Gott hat sich durch meist männliche Propheten offenbart. Daher gibt es Heilige Schriften, die Wort Gottes sind (oder zumindest enthalten) und deshalb einen großen Stellenwert einnehmen.
Als jüngste eigenständige Religion, die sich auf den Bund Abrahams bezieht, wird in den vergleichenden Religionswissenschaften das Bahaitum genannt, das aber bisher nur vereinzelt als abrahamitische Religion aufgeführt wird. Nach Hutter greift Bahāʾullāh in seinen Schriften die biblische Tradition des Bundes Gottes mit Abraham als Stammvater und Offenbarer Gottes auf, um zu betonen, dass sich dieser Bund kontinuierlich über Judentum und Christentum zum Islam und Bahaitum fortsetzt. Hutter weist aber auch darauf hin, dass das Konzept der fortschreitenden Offenbarung, wonach Bahāʾullāh der „aktuellste“ Gottesgesandte ist, aus der Perspektive muslimischer Theologen am schwierigsten zu akzeptieren ist. Dies wurde auch im Vorfeld der 2006 erfolgten Aufnahme des Bahaitums als vierte abrahamitische Religion in das Abrahamische Forum in Deutschland deutlich, die erst nach intensiven theologischen Debatten gelang.
Außerdem verstehen sich der Samaritanismus, der eine genuin israelitische Religion ist, und der Zoroastrismus als abrahamitische Religionen.

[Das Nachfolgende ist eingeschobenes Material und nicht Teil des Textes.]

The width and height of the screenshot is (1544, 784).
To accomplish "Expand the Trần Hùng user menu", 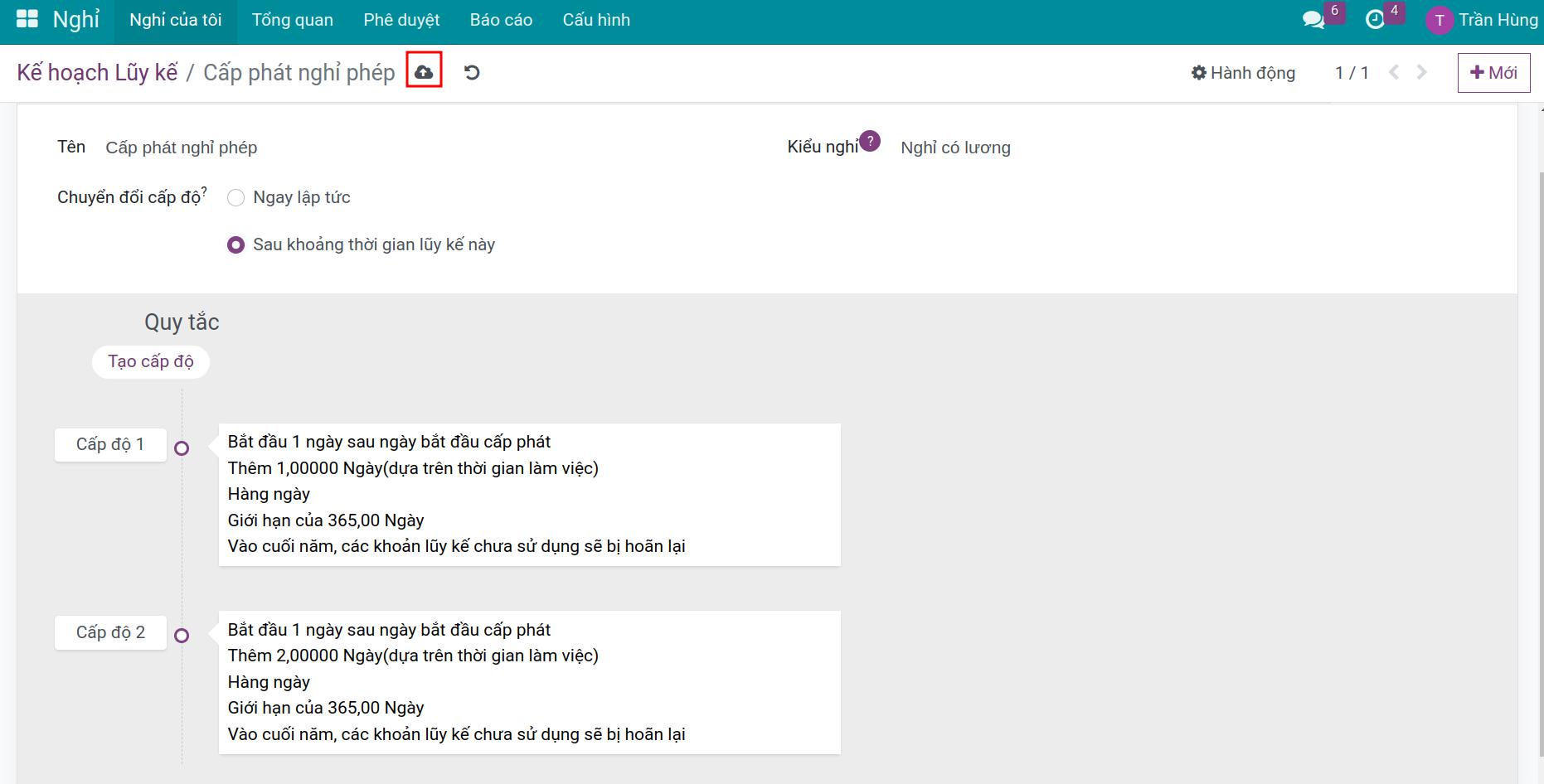I will 1483,20.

Auch die Drusen, die Mandäer und die Rastafari beziehen sich auf die abrahamitische Überlieferung.
Der französische Philosoph Rémi Brague bezeichnete 2006 Bezeichnungen wie „Monotheismus“, „Buchreligionen“ oder „abrahamitische Religionen“ als „irreführend und gefährlich“ (« trompeuses et dangereuses »). Sie würden an die historischen Religionen von außen herangetragen: „Falsch sind die Bezeichnungen, sofern sie der eigentlichen Natur der drei Religionen nicht gerecht werden, wenn man ohne weiteres davon ausgeht, sie alle auf einen Nenner bringen zu können. Brisant sind diese Begriffe, da sie eine intellektuelle Bequemlichkeit fördern, die sich nicht unbedingt um eine Auseinandersetzung mit der Realität bemüht.“
Die Judaistin Edna Brocke lehnt den von Christen gebildeten Begriff als Konstrukt ab, weil er eine Gemeinsamkeit mit dem Judentum vortäusche, die man zumindest in Bezug auf das Christentum nicht behaupten könne. Für den Theologen René Buchholz, Bonn, ist die Theoriebildung zum Begriff der „abrahamitischen“ Religionen grundsätzlich problematisch: „Eine Theologie der ‚abrahamitischen‘ Religionen stellt nur ein weiteres problematisches Modell einer übergreifenden Theologie der Religionen dar […] mit Abraham als konstruierter Identifikationsfigur.“ Damit stimmt er der Kritik des Harvardprofessors Jon Douglas Levenson am Begriff bzw. der Konstruktion eines Abrahams hinter den biblischen Texten zu.
Der Theologe Wolf Krötke, Berlin, weist darauf hin, dass die Berufung auf Abraham im Neuen Testament kritisiert wird, am schärfsten im Johannesevangelium: „Als ‚Kinder Abrahams‘ werden nur die anerkannt, die sich zu Christus bekennen (Joh 8,37–45 EU)“ und in Johannes 8,58 EU werde Christus dem Abraham vorgeordnet.
Nicht zuletzt aufgrund der Kritik forderte Henning Wrogemann 2015 im Rahmen einer Theologie Interreligiöser Beziehungen einen anderen Ansatz, der gegenüber theoretischen Konsensfiktionen die Bedeutung des Leiblich-Konkreten hervorhebt.